No interior da sede do PP, começam a circular duas estratégias: a defesa (foi o Vox que provocou a fragmentação da direita e impediu melhores resultados) e a de erosão do líder (“estamos chocados”, repetem fontes não identificadas do partido, numa frase que se transformou num clássico da política portuguesa). No discurso da derrota, Pablo Casado tenta disfarçar o indisfarçável. “Sou especialista em descer a esta sala em noites complicadas. Aqui está um grande partido que sabe estar nos bons e nos maus momentos”. Não só o partido não esteve unido no mau momento, como o momento não foi mau… foi péssimo. Os conservadores perderam quase metade dos deputados e viram a direita musculada do Vox crescer à sua custa. Safou-se o facto de o Ciudadanos não o ter ultrapassado em número de deputados. Uma vitória que é moral e que de pouco serve. “O nosso resultado foi mau”, reconhece Pablo Casado. “Vamos trabalhar para recuperar o apoio dos espanhóis”. Resta saber se será ele a liderar essa missão.

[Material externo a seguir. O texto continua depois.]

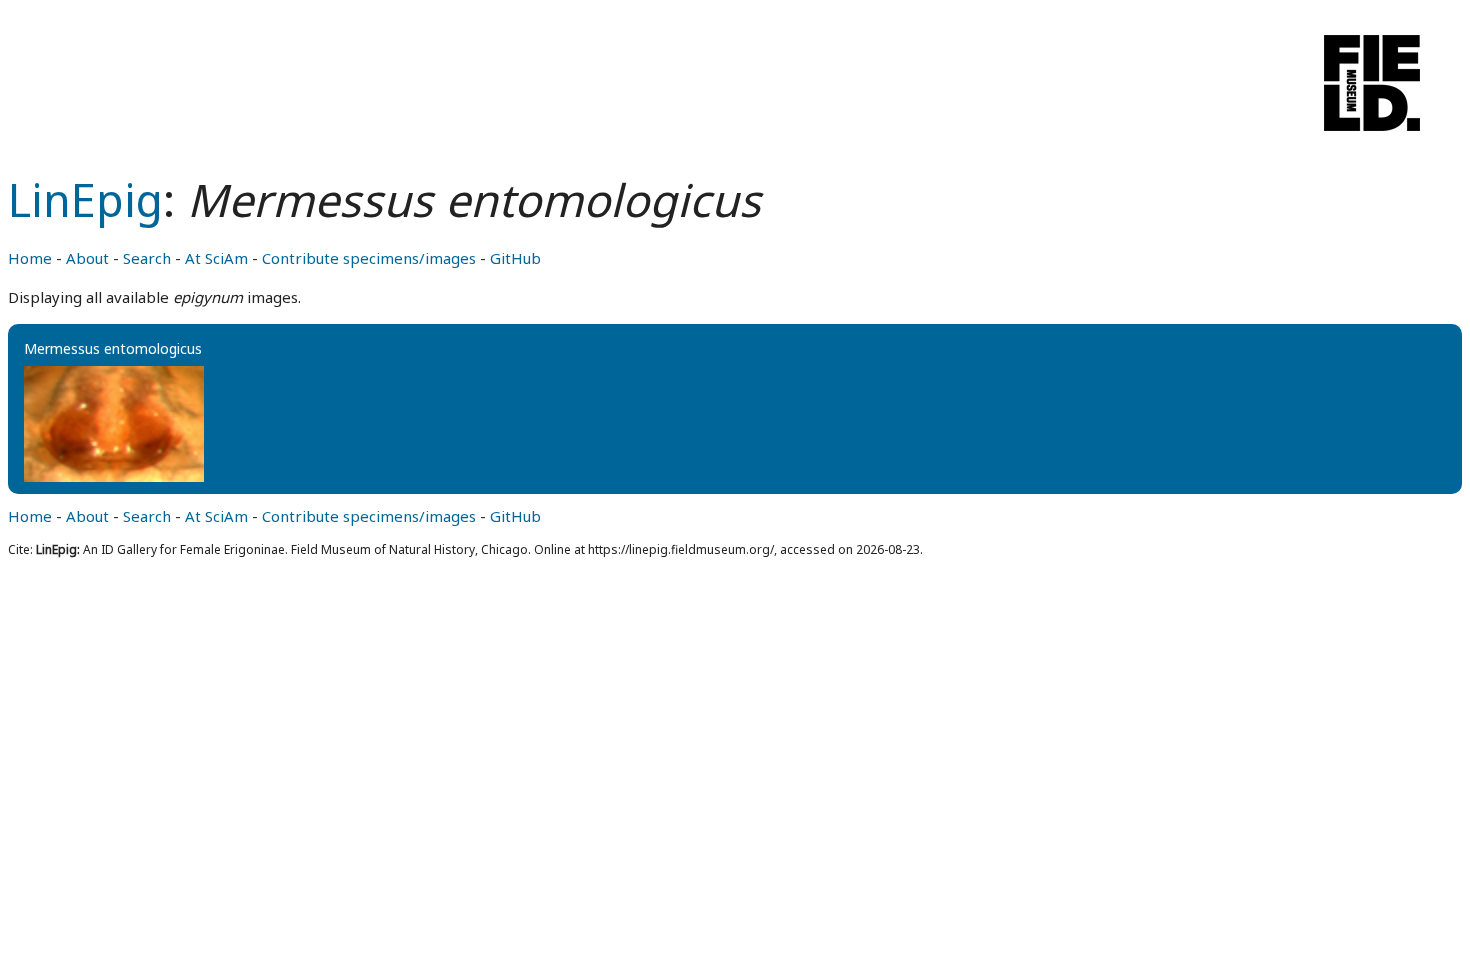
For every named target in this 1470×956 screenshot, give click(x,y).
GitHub (515, 258)
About (87, 258)
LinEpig (85, 199)
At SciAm (216, 258)
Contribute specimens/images (369, 258)
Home (30, 258)
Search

A dois quilómetros e meio dali, o ambiente na Calle de Ferraz é exatamente o oposto. O PSOE não tinha motivos para sorrir desde 2008. Pedro Sánchez tinha chegado a presidente do Governo depois de derrubar Mariano Rajoy. Caiu dez meses depois às mãos de uma maioria negativa e nunca conseguiu responder ao desafio da independência da Catalunha. Estas eleições, em que foi classificado de “traidor da pátria” para baixo, eram o tudo ou nada para ele e para o PSOE. E os socialistas venceram e venceram de forma clara, mesmo tendo ficado aquém da maioria absoluta. O cenário mais evidente é juntar-se ao Unidas Podemos e à Esquerda Republicana da Catalunha (ERC), esperando que os independentistas catalães abdiquem de praticamente tudo o que defendem. O cenário mais pragmático é unir-se ao Ciudadanos de Albert River e resolver a questão de uma vez. Tudo está em aberto.

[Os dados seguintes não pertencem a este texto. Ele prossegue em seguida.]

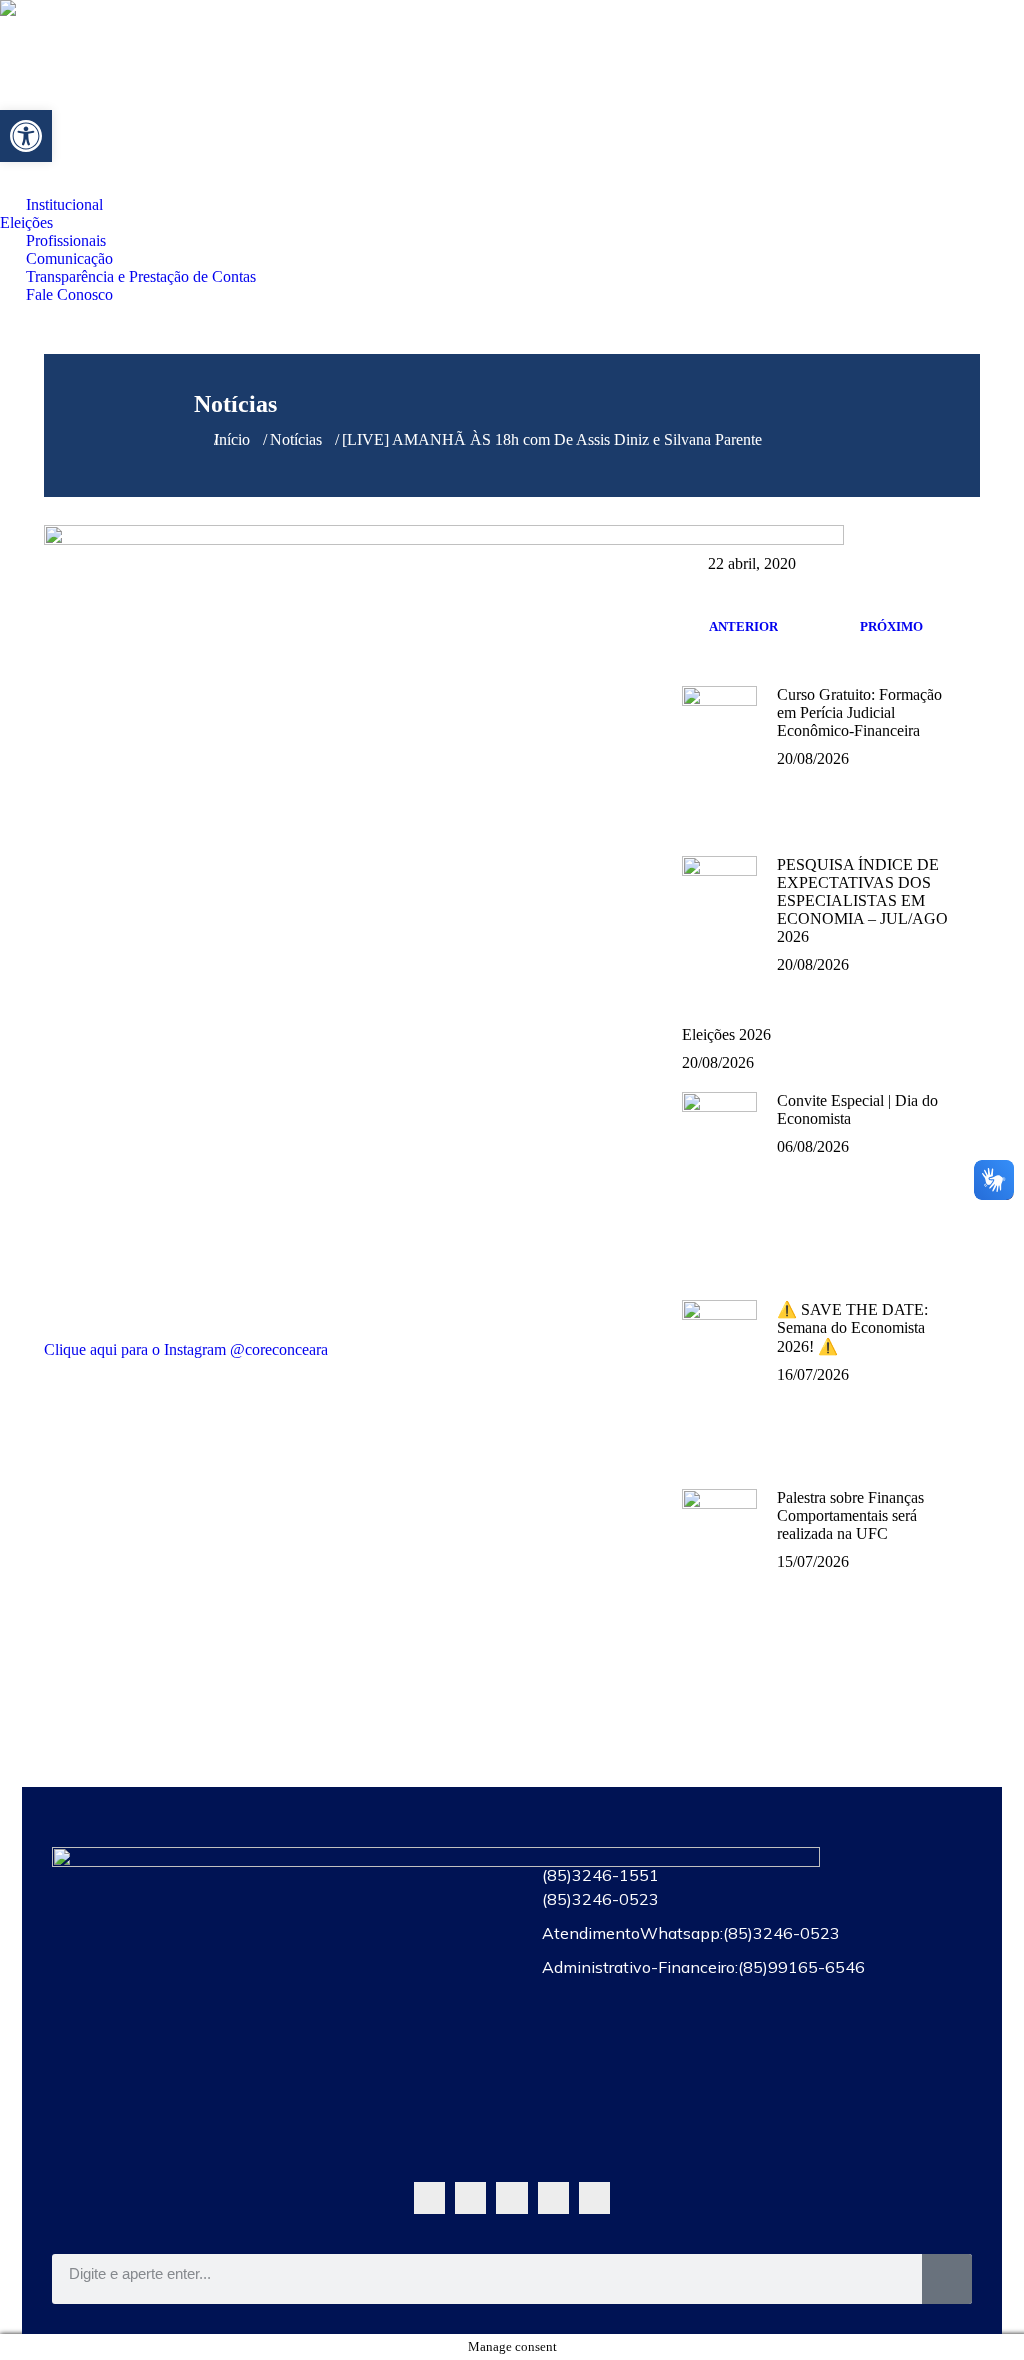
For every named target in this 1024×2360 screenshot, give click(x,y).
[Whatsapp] (429, 2197)
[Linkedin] (594, 2197)
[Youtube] (511, 2197)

“O PSOE teve um resultado estupendo”, celebra Sergio, boné na cabeça, barba até ao peito, barriga proeminente e cerveja de lata na mão. Mas falhou a maioria. “Por supuesto. Tem de se coligar. Mas ganhou”. A lata meia-cheia de Sergio. “Que se entenda com o Podemos e com a ERC, eles ajudaram a derrubar o PP, o partido mais corrupto de Espanha”. E haverá estabilidade? “Tem de haver. Não há outro caminho. O PSOE não se pode aliar com a extrema-direita e com os seus aliados. Seria um erro”, sentencia. Pedro Sánchez pensará assim?

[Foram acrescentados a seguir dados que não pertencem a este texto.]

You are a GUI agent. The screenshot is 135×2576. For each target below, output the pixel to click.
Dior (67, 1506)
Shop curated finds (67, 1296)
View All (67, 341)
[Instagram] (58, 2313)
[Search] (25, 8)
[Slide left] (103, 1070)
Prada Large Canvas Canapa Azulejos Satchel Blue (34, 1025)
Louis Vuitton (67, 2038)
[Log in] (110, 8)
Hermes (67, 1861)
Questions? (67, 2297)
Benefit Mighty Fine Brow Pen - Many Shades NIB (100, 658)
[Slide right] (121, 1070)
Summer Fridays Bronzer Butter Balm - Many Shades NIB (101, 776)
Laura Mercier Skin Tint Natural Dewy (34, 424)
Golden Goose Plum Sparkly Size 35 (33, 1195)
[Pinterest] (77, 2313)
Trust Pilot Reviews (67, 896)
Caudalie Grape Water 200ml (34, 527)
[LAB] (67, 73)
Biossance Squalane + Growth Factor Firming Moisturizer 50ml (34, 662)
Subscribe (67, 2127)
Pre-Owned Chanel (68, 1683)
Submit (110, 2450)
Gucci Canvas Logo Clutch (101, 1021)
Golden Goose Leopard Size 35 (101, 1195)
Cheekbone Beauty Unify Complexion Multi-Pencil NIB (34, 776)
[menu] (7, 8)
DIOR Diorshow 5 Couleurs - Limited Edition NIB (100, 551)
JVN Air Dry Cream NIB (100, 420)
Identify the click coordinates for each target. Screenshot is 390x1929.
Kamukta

O líder socialista apenas falaria às 23h56, quando os braços e os espíritos que agitavam as bandeiras já estavam cansados. Assim como os ouvidos, feridos de morte pela música que era gritada pelas colunas, um misto de Vangelis e banda sonora da franquia Piratas das Caraíbas. O discurso de Sánchez é tudo menos catalisador. Enquanto os militantes gritam “¡No pasarán!” e “Con Rivera no”, o presidente de Governo respondia: "Não farei como eles fazem, que põem cordões sanitários [à volta do PSOE]”, numa referência clara a Albert Rivera, que praticamente ao mesmo tempo rejeitava qualquer acordo possível com o PSOE. É um balde de água fria para uma multidão que esperava ouvir Sánchez dizer qualquer coisa de esquerda. A euforia esvazia-se nos doze minutos que Sánchez demora a discursar. E Sergio desaparecera. Oxalá tenha acabado a cerveja.